Brexit trade negotiations: what does the departure of Dominic Cummings mean?

A last minute "compromise" by Downing Street, possibly involving a cleverly worded deal over EU access to UK fishing grounds, and heavily speculated over in the Brussels bubble, may now on the cards as the transition period comes to an end.

The departure of Svengali Dominic Cummings and Director of Communications Lee Cain from Boris Johnson's inner circle brought a sparkle to the eyes of EU officials and UK political figures alike, with the Daily Mail reporting one senior Tory as saying "Gosh, maybe we will now get to actually fulfil our roles as Cabinet ministers."

Bernard Jenkin MP said "I'm not surprised in a way that it is ending in the way it is. No prime minister can afford a single adviser to become a running story, dominating his Government's communications and crowding out the proper messages the Government wants to convey."

Conservative MP and former MEP Theresa Villiers said Cummings' departure is "a good opportunity for a fresh start.

"Clearly there are concerns about the dismissive attitude sometimes shown by Lee Cain and Dominic Cummings towards people in Government and MPs on the backbenches'", she continued. "This is an opportunity to move on from that and to have a more collaborative approach."

For the EU's part, the perception has been for some time that the influence exerted by Cummings and Cain clouded Johnson's reasoning, possibly to the point where compromise may no longer be achievable.

I see what is happening now in Downing Street. We can see this as a quite chaotic situation where we don’t have an idea what is really the line in Great Britain. So don’t tell us we should be ready for compromise. We need a clear idea from Boris Johnson now and I think it’s now time for leadership … to achieve an easy trade deal now. It’s time to take over responsibility and come to a common understanding.

Manfred Weber, leader of the European People’s Party group in the European Parliament, speaking to the BBC

One thing both sides do agree on is that the transition period will not be extended.
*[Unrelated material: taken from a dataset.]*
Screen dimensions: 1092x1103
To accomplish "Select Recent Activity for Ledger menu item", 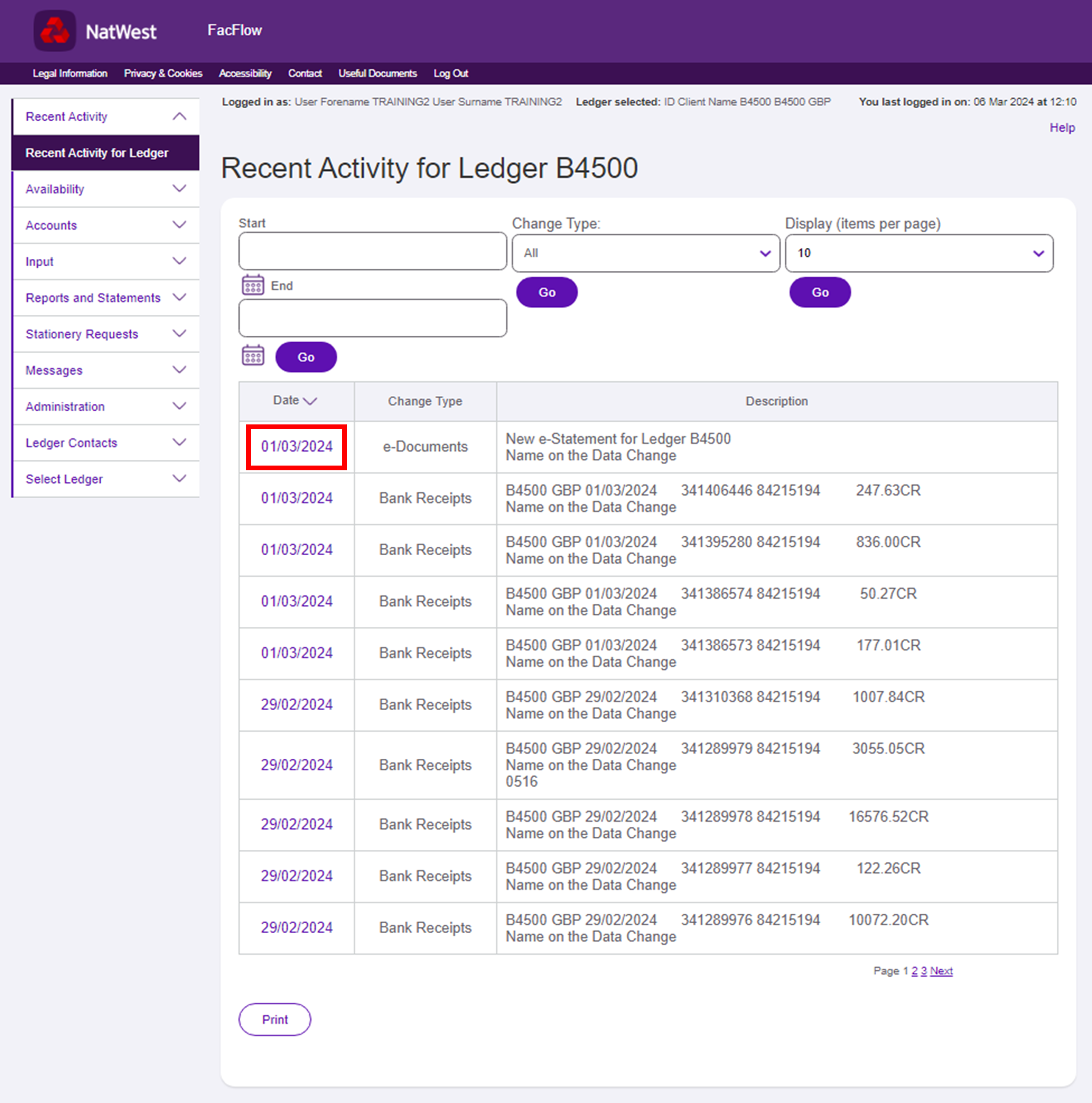I will click(x=97, y=153).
“The transition period will end on December 31st, there is no doubt about that whatsoever. We would like to get a deal but it has to be one that respects the sovereignty of the United Kingdom. If we’re not able to reach a free trade agreement, we will leave on Australian-style terms,” said one Downing Street spokesman, referring to the asymmetric deal which sees Australia navigating a variety of restrictions and multi-tier tariffs.